| WHAT NEEDS TO BE DONE |
What lines in the records below contain the string "computer"? Copy every one.

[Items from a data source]
########################################

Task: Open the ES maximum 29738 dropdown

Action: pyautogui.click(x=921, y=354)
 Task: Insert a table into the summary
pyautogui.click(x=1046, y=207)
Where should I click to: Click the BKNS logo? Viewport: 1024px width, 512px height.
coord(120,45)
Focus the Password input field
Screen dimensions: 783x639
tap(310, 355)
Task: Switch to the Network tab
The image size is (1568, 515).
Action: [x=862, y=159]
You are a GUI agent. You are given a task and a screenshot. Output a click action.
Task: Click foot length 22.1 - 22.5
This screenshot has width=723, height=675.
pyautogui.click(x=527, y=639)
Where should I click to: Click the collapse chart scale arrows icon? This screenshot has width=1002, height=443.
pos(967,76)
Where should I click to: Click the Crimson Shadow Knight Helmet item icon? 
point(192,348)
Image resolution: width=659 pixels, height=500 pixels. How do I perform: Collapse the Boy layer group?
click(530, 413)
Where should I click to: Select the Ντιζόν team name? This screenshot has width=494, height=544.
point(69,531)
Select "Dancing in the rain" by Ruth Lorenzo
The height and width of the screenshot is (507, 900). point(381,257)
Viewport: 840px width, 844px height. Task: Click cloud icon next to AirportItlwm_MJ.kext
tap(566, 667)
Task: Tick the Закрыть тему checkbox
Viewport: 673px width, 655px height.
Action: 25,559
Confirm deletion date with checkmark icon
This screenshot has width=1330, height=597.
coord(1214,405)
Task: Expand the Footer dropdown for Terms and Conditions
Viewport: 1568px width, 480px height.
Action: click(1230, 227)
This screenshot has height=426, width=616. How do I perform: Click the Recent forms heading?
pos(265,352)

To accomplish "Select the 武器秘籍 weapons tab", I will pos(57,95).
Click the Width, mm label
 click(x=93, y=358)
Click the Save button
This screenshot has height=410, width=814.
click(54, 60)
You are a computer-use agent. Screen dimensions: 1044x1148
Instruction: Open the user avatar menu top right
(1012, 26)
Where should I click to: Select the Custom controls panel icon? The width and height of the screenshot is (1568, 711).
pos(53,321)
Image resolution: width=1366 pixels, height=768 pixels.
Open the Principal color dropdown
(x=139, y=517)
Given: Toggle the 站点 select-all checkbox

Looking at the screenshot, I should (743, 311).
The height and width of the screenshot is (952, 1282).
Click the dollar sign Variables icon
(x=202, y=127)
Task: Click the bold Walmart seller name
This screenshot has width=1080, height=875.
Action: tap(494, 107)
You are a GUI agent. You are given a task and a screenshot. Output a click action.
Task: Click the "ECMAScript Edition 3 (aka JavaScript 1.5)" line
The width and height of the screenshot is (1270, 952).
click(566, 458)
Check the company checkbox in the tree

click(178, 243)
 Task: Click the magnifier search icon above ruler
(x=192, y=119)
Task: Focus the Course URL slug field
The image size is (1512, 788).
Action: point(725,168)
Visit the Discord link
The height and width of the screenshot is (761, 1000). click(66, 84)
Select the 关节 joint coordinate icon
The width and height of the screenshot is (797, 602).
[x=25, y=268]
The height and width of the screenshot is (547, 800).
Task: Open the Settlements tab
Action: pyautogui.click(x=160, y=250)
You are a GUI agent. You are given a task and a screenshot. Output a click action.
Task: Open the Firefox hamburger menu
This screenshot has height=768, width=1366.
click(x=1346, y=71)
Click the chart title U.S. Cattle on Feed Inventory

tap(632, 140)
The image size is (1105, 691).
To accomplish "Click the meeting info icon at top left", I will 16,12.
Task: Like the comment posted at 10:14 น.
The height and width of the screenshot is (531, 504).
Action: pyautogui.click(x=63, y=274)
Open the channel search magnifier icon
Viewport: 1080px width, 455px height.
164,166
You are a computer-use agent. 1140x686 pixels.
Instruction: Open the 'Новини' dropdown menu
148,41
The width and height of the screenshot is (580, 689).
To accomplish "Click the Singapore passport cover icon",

########################################

| SOLUTION TO THE EXERCISE |
You are a computer-use agent. Screen dimensions: 1044x1148
You are a computer-use agent. 1140x686 pixels.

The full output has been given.